In hiring process of Data Scientists positions, it is quite common to include some interview questions about probabilities. This post is about a probability quiz. Let’s consider the following question:
Question
” You have the option to throw a die up to three times. You will earn the face value of the die. You have the option to stop after each throw and walk away with the money earned. The earnings are not additive. What is the expected payoff of this game? “
Answer
This is a tricky questions, since the expected payoff depends on player’s strategy. We will provide a solution assuming that we are dealing with a “rational” player who tries to maximize their expected payoff.
One Roll
Let’s assume that the player has only one roll. Then, the expected return would be:
\(Roll_1= (1+2+3+4+5+6)/6=3.5\)
Hence, the expected payoff of one roll is 3.5
Two Roll
Now, let’s assume that the player has the option of up to 2 rolls. The best strategy for them would be to roll again if their result is less than the expected value of the “One Roll” which is 3.5. In other words, if they got 4, 5, or 6 should keep it and if they got 1, 2 or 3 should try again. Thus, the expected payoff in this case is:
\(Roll_2= ( Roll_1 + Roll_1 + Roll_1 +4+5+6)/6= ( 3.5+ 3.5 + 3.5 +4+5+6)/6 = 4.25 \)
Hence, the expected payoff of two roll is 4.25
Three Roll
Now, let’s assume that the player has the option of up to 3 rolls.
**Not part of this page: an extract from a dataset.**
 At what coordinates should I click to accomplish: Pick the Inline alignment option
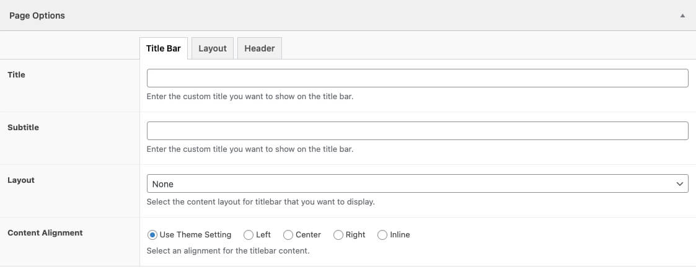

The best strategy for them would be to roll again if their result is less than the expected value of the “Two Roll” which is 4.25. In other words, if they got 5 or 6 should keep it and if they got 1, 2, 3 or 4 should try again. Thus, the expected payoff in this case is:
\(Roll_3= ( Roll_2 + Roll_2 + Roll_2 +Roll_2+5+6)/6= ( 4.25+ 4.25 + 4.25 +4.25+5+6)/6 \cong 4.67 \)
Hence, the expected payoff of three roll is 4.67, which is the answer to our problem! Recursively, we can answer this question for n>3. Clearly, as n is getting larger, the expected return will converge to the maximum value which is 6.